Peran Kementerian Pertanian
Pada pencanangan itu, Menteri Pertanian Syahrul Yasin Limpo optimis vanili bisa dikembangkan di Salatiga. Pasalnya, kondisi lahan dan agroklimat Kota Salatiga memiliki kesesuaian. Apalagi konsep pengembangan yang digulirkan Walikota Yulitanto berbasis pekarangan (10 tanaman vanili per kepala keluarga) atau Saga Dasa Ben Vatra beririsan dengan pengembangan vanili di pekarangan ala Kementan yang bertujuan memberdayakan masyarakat sekitar.
ADVERTISEMENT
Pengembangan vanili di pekarangan secara garis besar akan mengkonsolidasi rumah tangga petani untuk bergabung dalam kelompok tani (Poktan) yang kemudian akan melakukan budi daya vanili.
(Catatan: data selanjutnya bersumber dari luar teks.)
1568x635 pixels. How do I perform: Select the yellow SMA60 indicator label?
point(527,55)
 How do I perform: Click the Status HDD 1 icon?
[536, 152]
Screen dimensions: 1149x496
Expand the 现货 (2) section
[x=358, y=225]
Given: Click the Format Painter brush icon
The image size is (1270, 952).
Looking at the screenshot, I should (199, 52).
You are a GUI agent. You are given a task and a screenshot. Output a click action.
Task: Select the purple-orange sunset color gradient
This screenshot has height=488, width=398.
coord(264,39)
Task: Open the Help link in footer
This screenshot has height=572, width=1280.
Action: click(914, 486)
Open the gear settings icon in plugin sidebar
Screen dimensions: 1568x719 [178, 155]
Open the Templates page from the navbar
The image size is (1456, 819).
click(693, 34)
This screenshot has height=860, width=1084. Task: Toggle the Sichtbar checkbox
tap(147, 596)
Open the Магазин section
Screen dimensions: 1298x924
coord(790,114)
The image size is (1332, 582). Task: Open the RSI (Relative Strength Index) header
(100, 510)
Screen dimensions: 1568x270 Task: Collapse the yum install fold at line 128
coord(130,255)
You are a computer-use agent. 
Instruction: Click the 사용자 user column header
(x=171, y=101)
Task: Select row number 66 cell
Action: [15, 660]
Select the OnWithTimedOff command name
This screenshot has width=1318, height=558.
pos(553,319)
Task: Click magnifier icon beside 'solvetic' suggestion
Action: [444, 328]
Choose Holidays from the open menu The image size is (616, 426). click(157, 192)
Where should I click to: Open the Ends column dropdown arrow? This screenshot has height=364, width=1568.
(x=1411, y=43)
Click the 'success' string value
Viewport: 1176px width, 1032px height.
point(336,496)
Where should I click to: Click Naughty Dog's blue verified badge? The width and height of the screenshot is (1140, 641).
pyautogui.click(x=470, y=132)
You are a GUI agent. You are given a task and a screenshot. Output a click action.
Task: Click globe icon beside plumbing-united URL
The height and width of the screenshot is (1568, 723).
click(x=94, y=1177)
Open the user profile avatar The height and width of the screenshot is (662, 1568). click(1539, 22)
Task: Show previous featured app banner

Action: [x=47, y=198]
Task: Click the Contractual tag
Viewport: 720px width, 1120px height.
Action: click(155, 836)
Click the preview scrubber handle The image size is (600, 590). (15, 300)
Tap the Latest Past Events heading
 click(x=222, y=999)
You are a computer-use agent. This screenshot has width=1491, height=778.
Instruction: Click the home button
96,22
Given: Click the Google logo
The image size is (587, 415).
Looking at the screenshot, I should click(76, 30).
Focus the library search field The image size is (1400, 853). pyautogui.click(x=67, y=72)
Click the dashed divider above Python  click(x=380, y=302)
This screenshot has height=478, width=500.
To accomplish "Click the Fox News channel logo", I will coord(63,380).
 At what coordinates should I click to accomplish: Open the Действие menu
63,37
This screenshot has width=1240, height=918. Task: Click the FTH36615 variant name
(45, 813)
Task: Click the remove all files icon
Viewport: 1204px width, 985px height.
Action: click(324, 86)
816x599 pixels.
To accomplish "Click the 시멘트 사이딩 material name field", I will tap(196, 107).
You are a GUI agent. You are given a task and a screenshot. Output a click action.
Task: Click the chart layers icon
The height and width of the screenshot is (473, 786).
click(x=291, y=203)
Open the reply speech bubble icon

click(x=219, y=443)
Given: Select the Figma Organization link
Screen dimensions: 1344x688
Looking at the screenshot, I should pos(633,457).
Poktan yang terbentuk itu selanjutnya akan diberikan bantuan atau fasilitasi sarana dan pra sarana serta pendukung lainnya dengan melibatkan swasta sebagai mitra strategis korporasi yang akan memasarkan vanili dan produk turunannya.
Oleh karena itu, menurut Mentan Syahrul, yang mendesak dilakukan bukan hanya pada aspek penyediaan benih unggul, budidaya, panen dan pasca panen (hulu hingga hilir) tapi juga penguatan kelembagaan melalui pengembangan korporasi petani.
Dengan membangun ekosistem tersebut, maka tujuan meningkatkan pendapatan petani, menyerap tenaga kerja, peningkatkan investasi dan ekspor serta mendukung pertumbuhan PDB dapat terwujud. Semoga.